Dr. Fuhrman begins his book Eat to Live with this observation of America's dietary indiscretions:

Americans have been among the first people worldwide to have the luxury of bombarding themselves with nutrient-deficient, high-calorie food, often called empty-calorie. By "empty-calorie," I mean food that is deficient in nutrients and fiber. More Americans than ever before are eating these rich, high-calorie foods while remaining inactive´┐Ża dangerous combination.

Unfortunately millions of people don't acknowledge the consequences of these habits. Notably obesity. According to Dr. Fuhrman the effect of the standard American diet (SAD) is like digging our graves with forks and knives.

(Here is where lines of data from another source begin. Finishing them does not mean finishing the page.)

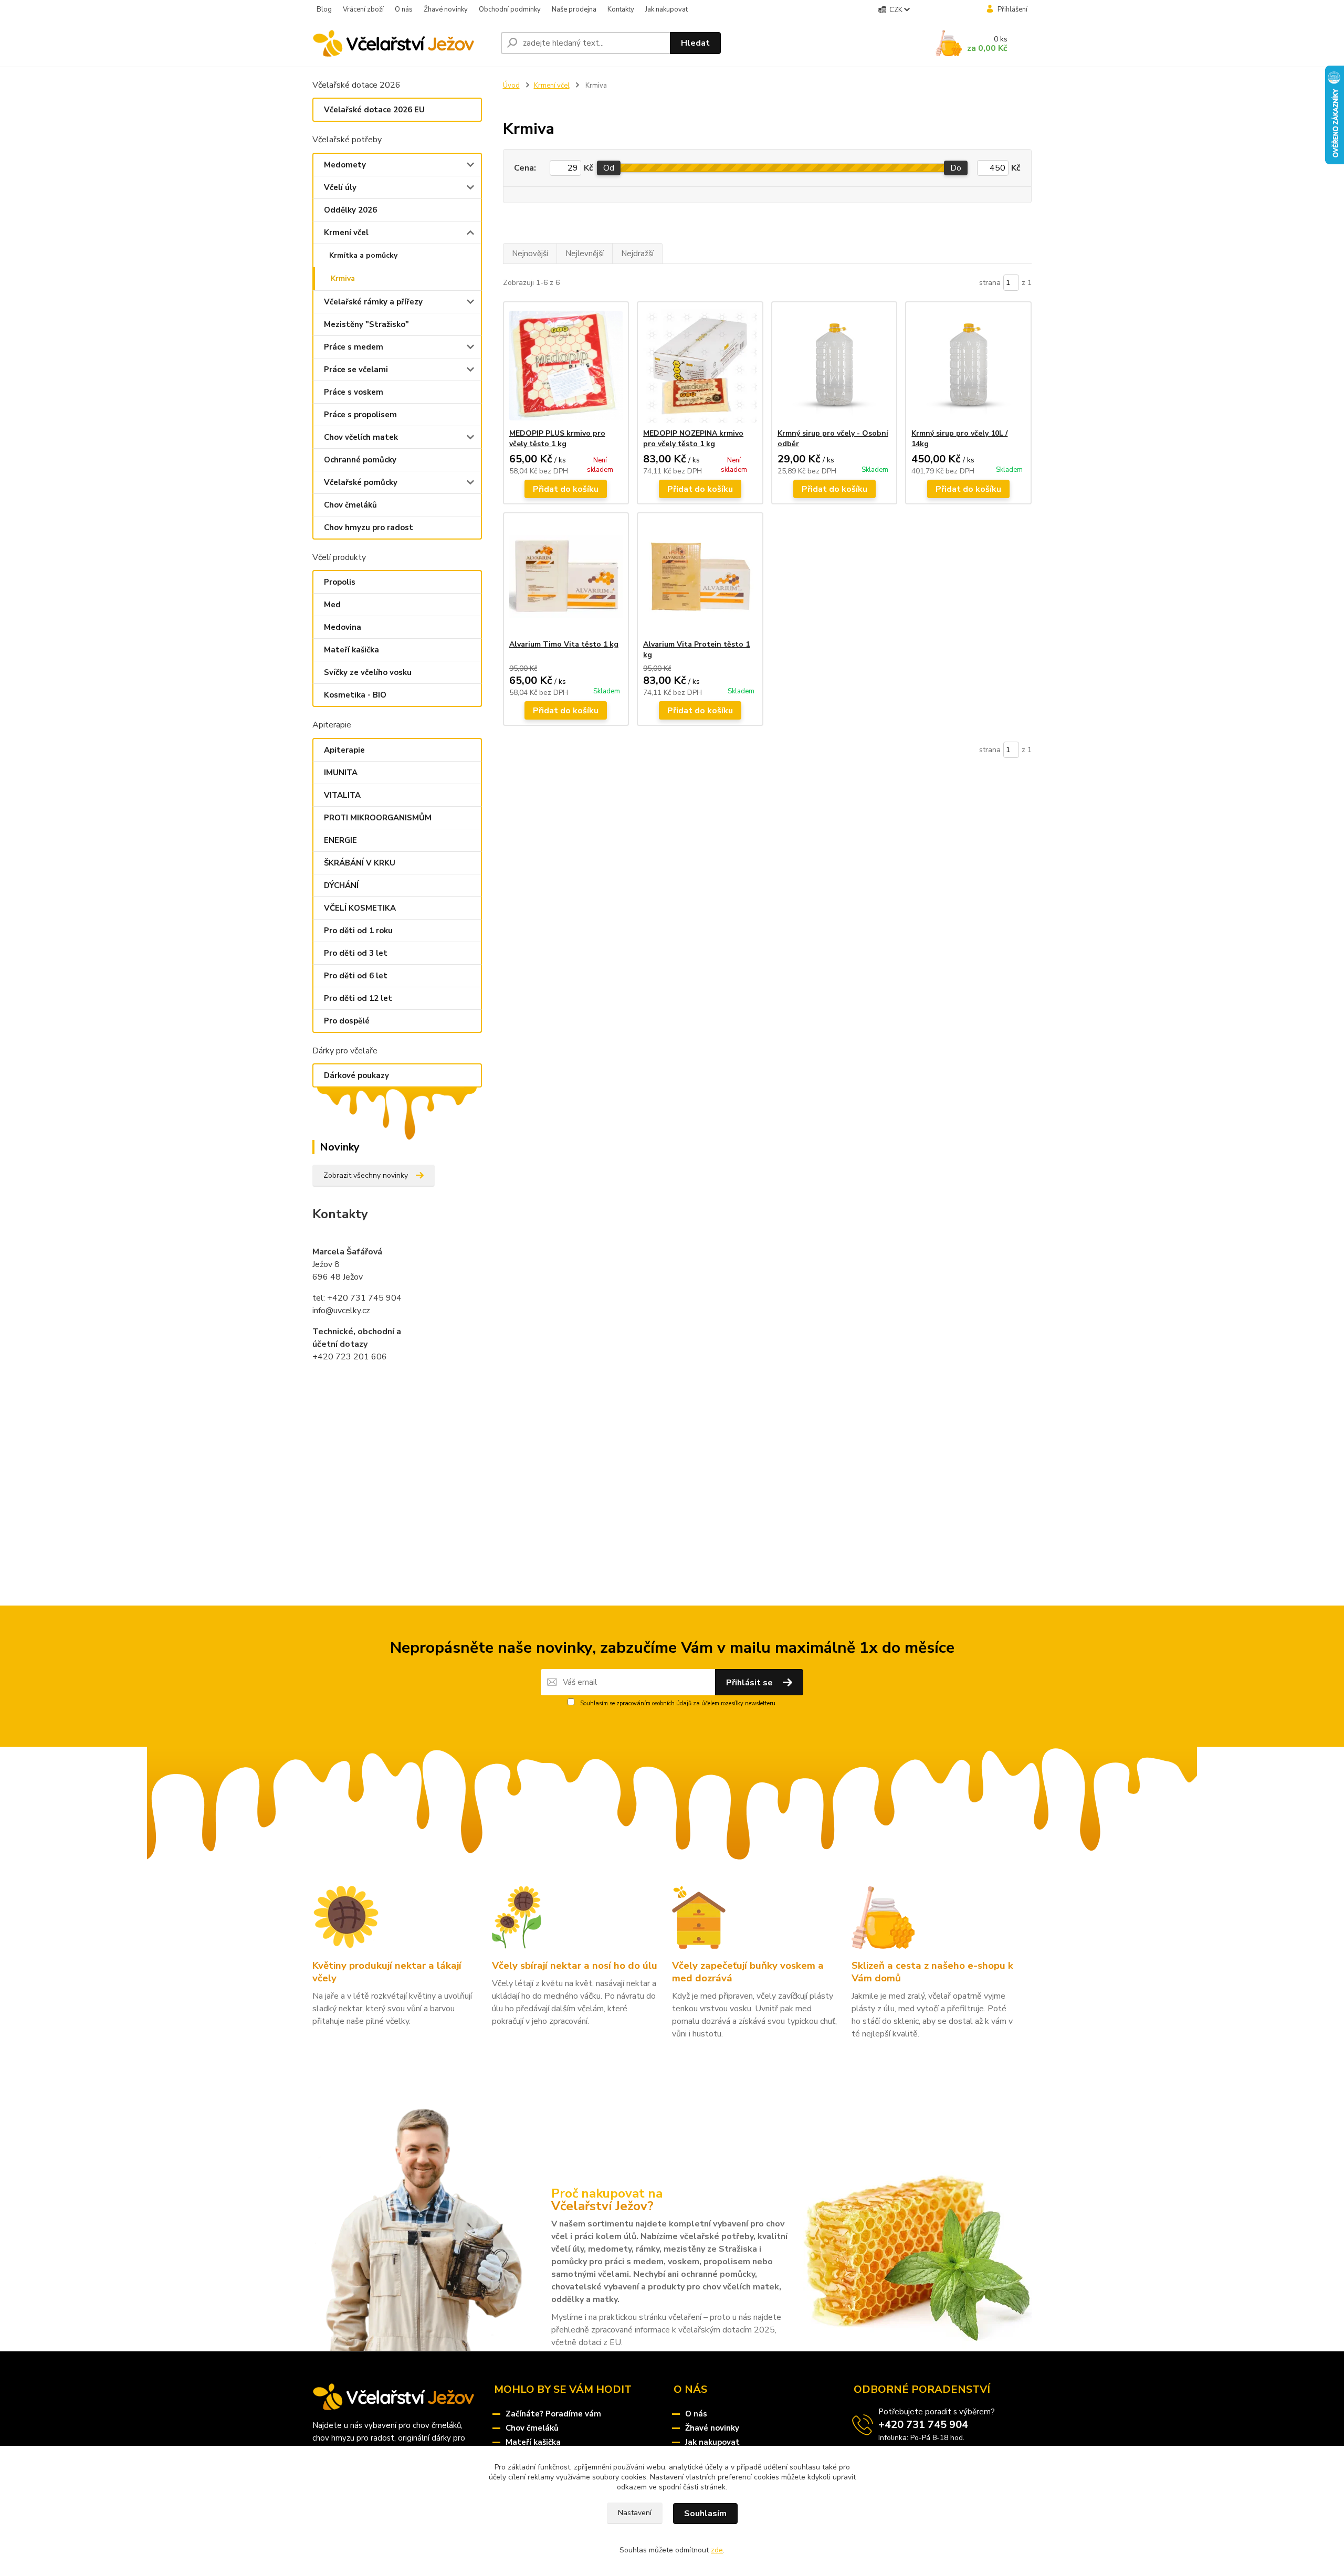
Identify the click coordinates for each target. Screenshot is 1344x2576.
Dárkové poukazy (356, 1075)
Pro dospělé (347, 1021)
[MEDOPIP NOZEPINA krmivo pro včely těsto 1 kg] (700, 365)
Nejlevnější (584, 253)
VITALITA (342, 795)
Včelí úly (340, 187)
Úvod (511, 85)
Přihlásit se (750, 1682)
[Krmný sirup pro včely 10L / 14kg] (968, 365)
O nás (404, 9)
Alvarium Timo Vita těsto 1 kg (563, 644)
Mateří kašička (351, 650)
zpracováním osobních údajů (653, 1703)
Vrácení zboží (363, 9)
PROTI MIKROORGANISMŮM (378, 817)
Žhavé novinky (446, 9)
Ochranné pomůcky (360, 460)
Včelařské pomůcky (360, 482)
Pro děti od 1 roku (358, 930)
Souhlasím (705, 2513)
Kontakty (620, 9)
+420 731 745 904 (923, 2424)
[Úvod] (402, 43)
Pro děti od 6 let (355, 975)
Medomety (345, 165)
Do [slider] (955, 168)
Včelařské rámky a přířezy (373, 302)
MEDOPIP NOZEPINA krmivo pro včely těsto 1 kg (693, 438)
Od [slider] (608, 168)
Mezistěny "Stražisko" (366, 324)
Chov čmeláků (350, 505)
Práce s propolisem (360, 414)
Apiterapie (344, 750)
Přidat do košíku (565, 489)
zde (717, 2550)
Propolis (339, 582)
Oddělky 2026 (350, 210)
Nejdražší (637, 253)
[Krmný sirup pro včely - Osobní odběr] (834, 365)
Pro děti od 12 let (358, 998)
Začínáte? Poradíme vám (553, 2414)
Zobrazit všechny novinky (365, 1175)
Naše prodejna (574, 9)
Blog (324, 9)
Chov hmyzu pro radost (368, 527)
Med (332, 604)
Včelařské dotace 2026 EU (374, 109)
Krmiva (343, 278)
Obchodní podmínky (510, 9)
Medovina (342, 627)
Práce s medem (353, 347)
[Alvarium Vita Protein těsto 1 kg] (700, 576)
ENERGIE (340, 840)
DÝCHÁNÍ (341, 885)
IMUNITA (341, 772)
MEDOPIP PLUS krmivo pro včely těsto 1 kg (557, 438)
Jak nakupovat (666, 9)
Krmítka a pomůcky (363, 255)
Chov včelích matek (361, 437)
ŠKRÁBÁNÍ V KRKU (359, 863)
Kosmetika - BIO (355, 695)
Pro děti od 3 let (355, 953)
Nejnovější (530, 253)
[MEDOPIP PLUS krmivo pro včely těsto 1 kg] (566, 365)
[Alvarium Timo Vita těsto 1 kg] (566, 576)
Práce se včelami (356, 369)
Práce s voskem (353, 392)
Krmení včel (346, 232)
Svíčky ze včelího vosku (368, 672)
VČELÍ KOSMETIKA (360, 908)
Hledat (695, 43)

To make matters worse the Associated Press reports a new study reveals many obese people don't categorize themselves as such. A dangerous mistake when you consider the increased health risks associated with being obese. Tim Whitmire reports:

"If somebody doesn't perceive themselves to be obese, they are most likely not going to pay attention to any public health information about the consequences of obesity," said Kim Truesdale, a nutrition researcher at the University of North Carolina at Chapel Hill.

Among those consequences are heightened risk of heart disease, diabetes, high blood pressure and arthritis.

The study of 104 adults, ages 45 to 64, showed that only 15 percent of people who fit the body type for obese correctly classified themselves that way.